I am going San Francisco. Sure there are parts that are going to get 20 feet deep, but there is a lot of elevation. Places like the Marina district and probably Mission are going to get wasted, but Presido, Castro, Nob Hill, Pacific Heights should be fine. Most water is going to drain away from center.


No way. The rainfall stats over the past 20 years are as follows. 50" in a couple of days would obliterate all the high areas via mudslides and the low areas via flooding. Shoreline would come in a LOT, taking out everything from the Marina to the Embarcadero all the way around to Hunters Point. Basically the only places I think that would be fair are the ones kind of in the "middle" of the hilly areas like the Outer Richmond and Outer Sunset areas

Rainfall stats of SF 1997 - 2016:
AVG = 23.73"
MAX = 47.22"
MIN = 12.54"
MEDIAN = 23.38

My vote is Portland. Rainy 9 months out of the year and drainage via the Columbia and Willamette Rivers--as long as they don't swell crazy out of their banks
This post was edited on 8/31/17 at 12:43 pm
Posted by Dire Wolf
bawcomville
Member since Sep 2008
36721 posts
Posted on 8/31/17 at 12:54 pm to
quote:

Here is an article discussing flooding in the Chicago area from 5-8 inches in a 24 hour period, 2-3 inches of rain per hour at the highest rate.

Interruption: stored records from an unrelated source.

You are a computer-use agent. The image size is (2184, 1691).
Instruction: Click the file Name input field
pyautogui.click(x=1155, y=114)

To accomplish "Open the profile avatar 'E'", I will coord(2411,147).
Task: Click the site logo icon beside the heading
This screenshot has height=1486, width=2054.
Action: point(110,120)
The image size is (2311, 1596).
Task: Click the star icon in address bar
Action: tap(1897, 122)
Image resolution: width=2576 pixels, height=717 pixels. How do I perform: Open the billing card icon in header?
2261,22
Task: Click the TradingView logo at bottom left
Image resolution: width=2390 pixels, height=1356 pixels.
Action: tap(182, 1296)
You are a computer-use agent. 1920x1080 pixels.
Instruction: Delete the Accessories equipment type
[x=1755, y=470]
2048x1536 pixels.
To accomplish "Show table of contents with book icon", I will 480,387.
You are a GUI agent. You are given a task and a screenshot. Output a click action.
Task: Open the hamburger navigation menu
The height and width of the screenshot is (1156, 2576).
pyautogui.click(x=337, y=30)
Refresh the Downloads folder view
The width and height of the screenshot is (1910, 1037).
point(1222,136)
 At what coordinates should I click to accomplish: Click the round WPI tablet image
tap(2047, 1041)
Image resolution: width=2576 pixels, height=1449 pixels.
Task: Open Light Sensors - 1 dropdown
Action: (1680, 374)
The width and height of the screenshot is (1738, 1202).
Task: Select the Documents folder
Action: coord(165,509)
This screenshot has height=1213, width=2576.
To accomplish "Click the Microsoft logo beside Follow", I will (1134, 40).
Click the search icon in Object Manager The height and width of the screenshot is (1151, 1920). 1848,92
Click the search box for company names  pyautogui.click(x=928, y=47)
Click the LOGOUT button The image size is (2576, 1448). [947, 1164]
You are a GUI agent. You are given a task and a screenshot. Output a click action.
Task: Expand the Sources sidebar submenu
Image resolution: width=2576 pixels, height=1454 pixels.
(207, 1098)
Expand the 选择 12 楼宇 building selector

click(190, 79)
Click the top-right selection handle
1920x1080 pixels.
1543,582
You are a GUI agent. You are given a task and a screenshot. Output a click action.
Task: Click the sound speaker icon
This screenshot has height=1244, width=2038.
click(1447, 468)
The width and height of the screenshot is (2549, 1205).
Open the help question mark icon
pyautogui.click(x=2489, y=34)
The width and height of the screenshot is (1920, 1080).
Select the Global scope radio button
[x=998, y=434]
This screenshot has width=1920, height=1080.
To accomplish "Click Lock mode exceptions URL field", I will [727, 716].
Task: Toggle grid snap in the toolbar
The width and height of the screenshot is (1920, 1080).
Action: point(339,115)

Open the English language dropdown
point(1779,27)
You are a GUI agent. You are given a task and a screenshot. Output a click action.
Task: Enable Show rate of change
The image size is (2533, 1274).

from Eric berger of space city weather

quote:

But this was not normal rainfall; it was extreme tropical rainfall. Meteorologists measure rainfall rates in inches per hour at a given location. A rainfall rate of 0.5 inches per hour is heavy, while anything above 2.0 inches per hour is intense (you'd probably stop your car on a highway, pull over, and wait out the passing storm). Over Clear Creek near where I live, from 11pm to 1am that night, 10.6 inches of rain fell, about as much rainfall as New York City gets from October through December. That happened in two hours.

he next night, the heaviest band of rainfall set up over western Houston, where affluent suburbs are generally protected by two large reservoirs. The Addicks and Barker facilities were built before World War II following devastating floods in Houston. Combined they have a capacity to store about 400,000 acre-feet of water, or about the same amount of water that goes over Niagara Falls in 10 days.

The reservoirs filled up for the first time ever during Harvey, forcing the US Army Corps of engineers to release water into bayous that were already flooded, worsening conditions downstream in central Houston. Dramatically, this occurred near the very height of the storm. It seems insane, but this was the best of several bad options. Had the Corps not done this, the dam walls might have failed, leading to a catastrophic release of a wall of water as much as 100 feet high.